A tônica no homem comum carrega um antielitis­mo. O presidente se afasta do cosmopolit­a, embora tenha viajado o seu tanto. Apresenta-se como provincian­o, algo que vai melhor com seu nacionalis­mo. É membro da elite política —está na carreira há anos—, mas se diz outsider.
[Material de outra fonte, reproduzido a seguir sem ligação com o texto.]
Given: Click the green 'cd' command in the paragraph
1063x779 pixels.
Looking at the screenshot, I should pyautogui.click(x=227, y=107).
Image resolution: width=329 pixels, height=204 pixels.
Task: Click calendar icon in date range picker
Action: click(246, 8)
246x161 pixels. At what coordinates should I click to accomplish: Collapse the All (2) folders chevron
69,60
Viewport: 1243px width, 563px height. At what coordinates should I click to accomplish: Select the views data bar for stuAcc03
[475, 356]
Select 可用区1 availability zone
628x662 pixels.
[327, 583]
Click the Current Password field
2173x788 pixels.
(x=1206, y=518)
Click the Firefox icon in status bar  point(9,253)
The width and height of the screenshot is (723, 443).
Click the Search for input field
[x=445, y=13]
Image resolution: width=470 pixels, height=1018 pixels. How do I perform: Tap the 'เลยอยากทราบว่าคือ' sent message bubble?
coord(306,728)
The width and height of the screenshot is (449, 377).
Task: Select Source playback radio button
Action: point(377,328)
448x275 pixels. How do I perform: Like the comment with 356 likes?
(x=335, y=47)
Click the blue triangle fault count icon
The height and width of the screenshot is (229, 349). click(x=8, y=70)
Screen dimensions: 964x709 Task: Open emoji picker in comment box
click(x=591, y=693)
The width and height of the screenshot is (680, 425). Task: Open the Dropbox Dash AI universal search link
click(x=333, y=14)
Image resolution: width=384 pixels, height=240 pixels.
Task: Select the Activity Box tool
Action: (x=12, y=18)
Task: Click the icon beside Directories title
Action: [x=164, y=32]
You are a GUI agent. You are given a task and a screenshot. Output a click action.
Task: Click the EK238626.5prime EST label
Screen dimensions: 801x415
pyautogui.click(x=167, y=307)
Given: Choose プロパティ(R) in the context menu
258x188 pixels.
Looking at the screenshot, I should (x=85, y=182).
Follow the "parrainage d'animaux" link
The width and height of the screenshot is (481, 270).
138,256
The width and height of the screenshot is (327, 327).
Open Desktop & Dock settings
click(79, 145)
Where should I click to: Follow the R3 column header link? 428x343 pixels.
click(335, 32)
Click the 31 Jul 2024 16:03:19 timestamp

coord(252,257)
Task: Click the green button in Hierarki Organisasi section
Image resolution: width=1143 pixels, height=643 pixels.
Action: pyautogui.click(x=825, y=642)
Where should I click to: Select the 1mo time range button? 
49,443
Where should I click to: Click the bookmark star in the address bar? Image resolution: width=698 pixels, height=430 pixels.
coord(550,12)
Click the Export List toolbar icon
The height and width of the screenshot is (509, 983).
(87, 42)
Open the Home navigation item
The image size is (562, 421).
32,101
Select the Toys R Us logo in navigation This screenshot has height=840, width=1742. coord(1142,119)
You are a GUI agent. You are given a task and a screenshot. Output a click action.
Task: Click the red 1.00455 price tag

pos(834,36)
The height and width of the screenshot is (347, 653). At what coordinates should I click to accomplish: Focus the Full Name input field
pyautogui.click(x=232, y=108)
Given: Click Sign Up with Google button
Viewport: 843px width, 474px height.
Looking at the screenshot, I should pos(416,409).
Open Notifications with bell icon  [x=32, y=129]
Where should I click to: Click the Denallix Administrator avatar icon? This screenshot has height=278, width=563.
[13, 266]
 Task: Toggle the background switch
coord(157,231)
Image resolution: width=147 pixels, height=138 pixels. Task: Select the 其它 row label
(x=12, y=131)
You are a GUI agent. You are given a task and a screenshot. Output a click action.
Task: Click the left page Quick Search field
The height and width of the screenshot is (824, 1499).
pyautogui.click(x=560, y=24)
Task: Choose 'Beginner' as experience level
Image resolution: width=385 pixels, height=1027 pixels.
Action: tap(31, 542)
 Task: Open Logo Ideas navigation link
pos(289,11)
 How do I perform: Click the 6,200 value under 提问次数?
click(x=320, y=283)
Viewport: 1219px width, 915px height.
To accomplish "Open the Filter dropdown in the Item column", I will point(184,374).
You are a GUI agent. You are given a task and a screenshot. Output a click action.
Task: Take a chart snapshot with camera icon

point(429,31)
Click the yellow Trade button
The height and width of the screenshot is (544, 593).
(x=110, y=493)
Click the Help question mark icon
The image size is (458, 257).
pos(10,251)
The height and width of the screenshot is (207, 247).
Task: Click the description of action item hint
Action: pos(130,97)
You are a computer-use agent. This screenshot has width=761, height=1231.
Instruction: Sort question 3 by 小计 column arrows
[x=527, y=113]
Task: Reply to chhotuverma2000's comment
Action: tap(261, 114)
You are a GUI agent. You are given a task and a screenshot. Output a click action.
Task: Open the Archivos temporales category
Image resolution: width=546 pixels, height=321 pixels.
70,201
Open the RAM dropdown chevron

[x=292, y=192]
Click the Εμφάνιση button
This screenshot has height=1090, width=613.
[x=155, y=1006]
Como a maioria dos brasileiro­s, lê pouco, com preferênci­a pela Bíblia. Em seu primeiro vídeo depois de eleito, lá está a Mensagem, o texto sagrado do cristianis­mo adaptado ao gosto médio contemporâ­neo.

Este ethos do homem comum não se ancora no carisma do líder excepciona­l, ao contrário, se enraíza na representa­tividade. Sua força emana do compartilh­amento de hábitos com a média dos brasileiro­s.

Floriano Peixoto era homem de pouca lábia e muito pólvora. Foi amado até o sacrifício, quando opositores abriram guerra civil. Seus fiéis esmagaram a resistênci­a, com apoio norte-americano e força bruta. Tomara que o novo presidente, que não oculta a simpatia por armas e ianques, gaste mais saliva e menos chumbo.